El pobre desempeño de Joe Biden en el duelo televisivo con Donald Trump, a finales de junio, encendió las alarmas de los analistas liberales y los votantes del Partido Demócrata.
El presidente de los Estados Unidos, en su día reconocido por su agudeza mental y la seguridad de su tono, se mostró errático y confuso por momentos, y lento de reflejos y sin apenas voz desde el primer minuto. El pesimismo se extendió entre los demócratas y no los ha abandonado desde entonces. A decir verdad, los malos presagios tienen una base cada vez más sólida. Las encuestas más fiables están encabezadas sin excepción por el republicano, y las elecciones quedan a apenas tres meses de distancia.

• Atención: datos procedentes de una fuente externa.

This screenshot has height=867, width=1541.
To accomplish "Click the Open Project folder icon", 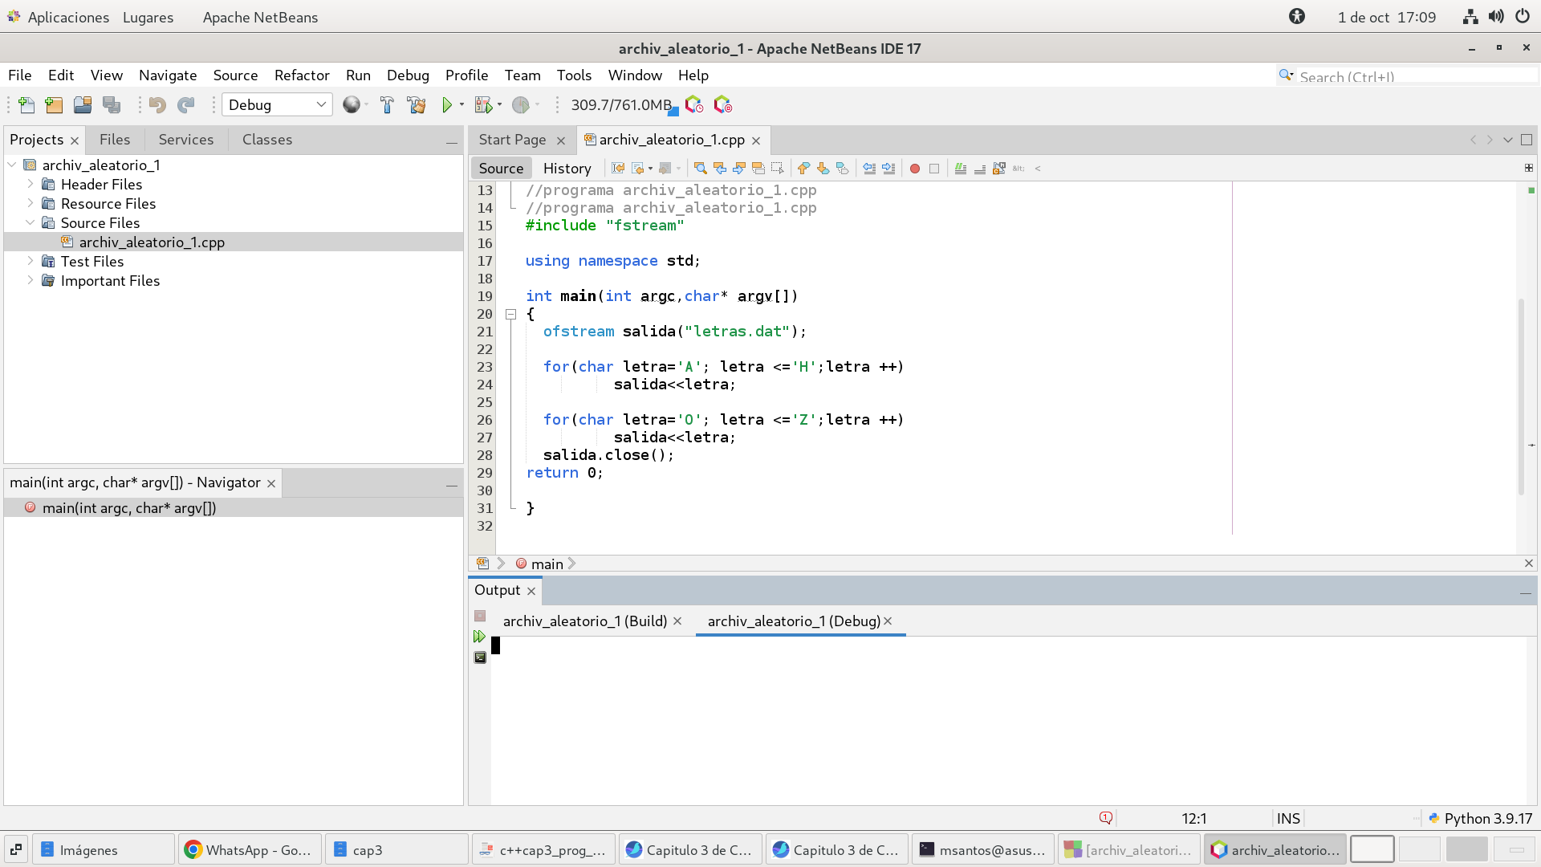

La conclusión a la que ha llegado la mayor parte de los ciudadanos es que Biden, a sus 81 años, es demasiado viejo para seguir en la Casa Blanca, con todas sus implicaciones, y debe renunciar a la carrera presidencial. Biden, sin embargo, se ha enrocado. Primero aseguró que sólo Dios le apartaría de su objetivo, y después que sólo lo haría un informe médico desfavorable. Biden ha tratado de convencer a sus compatriotas de que consiguió derrotar a Trump en 2020, y de que sabe lo que hay que hacer para volver a hacerlo en 2024. La cuestión es que ya no es creíble, y cada vez son menos los demócratas dispuestos a asumir la temeridad de comprobarlo.
Tampoco le sirve el argumento de que su competidor es casi tan viejo como él. El problema no es la edad por sí misma, sino la vitalidad de uno y otro. Y la de Trump quedó sobradamente comprobada cuando, después de sobrevivir a un atentado, levantó el puño al cielo y arengó a las masas.
Los cronistas de Washington siempre explicaron que la continuidad de Biden se ha sostenido sobre tres pilares: la confianza de su esposa, la de la vieja guardia y la de las familias Clinton y Obama.
A estas alturas, sólo el primero es firme, y hoy parece más difícil que ayer que la estructura se mantenga en pie. Las invitaciones privadas a retirarse del expresidente Barack Obama, junto a las opiniones similares de pesos pesados como Nancy Pelosi o Chuck Schumer, son el penúltimo clavo en el ataúd de la candidatura de Biden. El último, de confirmarse, tendrá su apellido.
Cunde la sensación en las bases demócratas de que se ha perdido un año precioso para crear un nuevo líder que compitiese con Trump. La duda ahora es que el partido llegue a tiempo para remontar la distancia. El próximo 19 de agosto comenzará la Convención Nacional de los demócratas, en la que estaba previsto elegir oficialmente a Biden como candidato. Pero los tiempos han cambiado, y la intensidad y el origen de las presiones llevan a pensar que estamos en la prórroga de su carrera política, y que esperar a agosto sería irresponsable.
Nadie niega que Biden conserve opciones de victoria. No debemos infravalorar el poder del voto antitrumpista. Con un punto de comedia, el escritor y cineasta David Simon expresó el pensamiento de millones de estadounidenses: "Votaría antes por la cabeza en formol de Harry Truman que por el fascismo puro". Pero a estas alturas es más arriesgado salir a ganar con este Biden que probar fortuna con otro candidato.
La amenaza de Trump es demasiado seria y el mundo es demasiado turbulento y exigente —tanto mental como físicamente— como para jugarse los próximos cuatro años a una mala carta.